Activation of protein kinase C (PKC) by phorbol ester facilitates hormonal secretion and transmitter release, and phorbol ester-induced synaptic potentiation (PESP) is a model for presynaptic facilitation. A variety of PKC isoforms are expressed in the central nervous system, but the isoform involved in the PESP has not been identified. To address this question, we have applied immunocytochemical and electrophysiological techniques to the calyx of Held synapse in the nrl nucleus of the trapezoid body (MNTB) of rat auditory brainstem. Western blot analysis indicated that both the Ca2+-dependent conventional PKC and Ca2+-independent novel PKC isoforms are expressed in the MNTB. Denervation of afferent fibers followed by organotypic culture, however, selectively decreased novel epsilon PKC isoform expressed in this region.
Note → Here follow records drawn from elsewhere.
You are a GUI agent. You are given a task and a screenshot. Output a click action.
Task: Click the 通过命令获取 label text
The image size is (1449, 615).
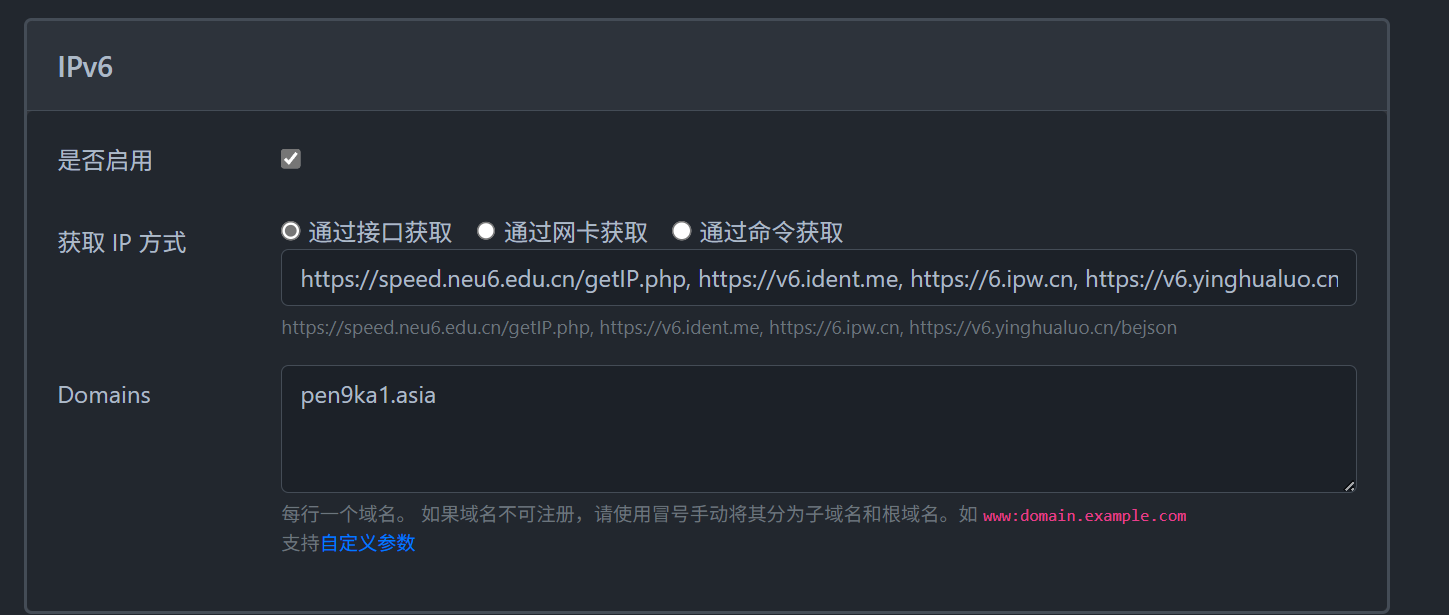click(x=771, y=232)
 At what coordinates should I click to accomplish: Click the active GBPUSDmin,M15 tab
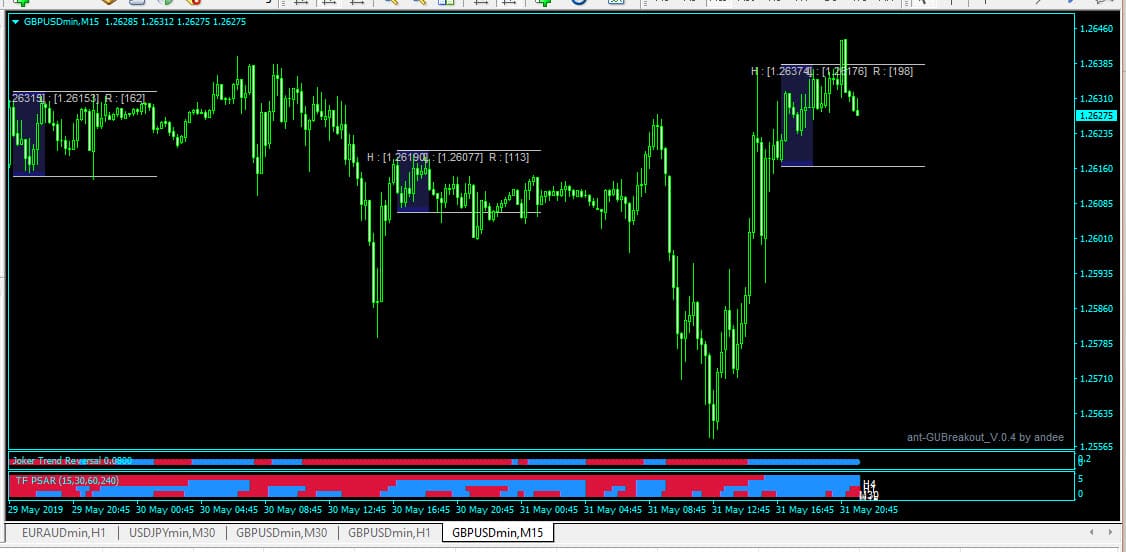click(497, 533)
The afferent calyx terminal was clearly labeled with the epsilon PKC immunofluorescence. On stimulation with phorbol ester, presynaptic epsilon PKC underwent autophosphorylation and unidirectional translocation toward the synaptic side. Chelating presynaptic Ca2+, by using membrane permeable EGTA analogue or high concentration of EGTA directly loaded into calyceal terminals, had only a minor attenuating effect on the PESP. We conclude that the Ca2+-independente epsilon PKC isoform mediates the PESP at this mammalian central nervous system synapse.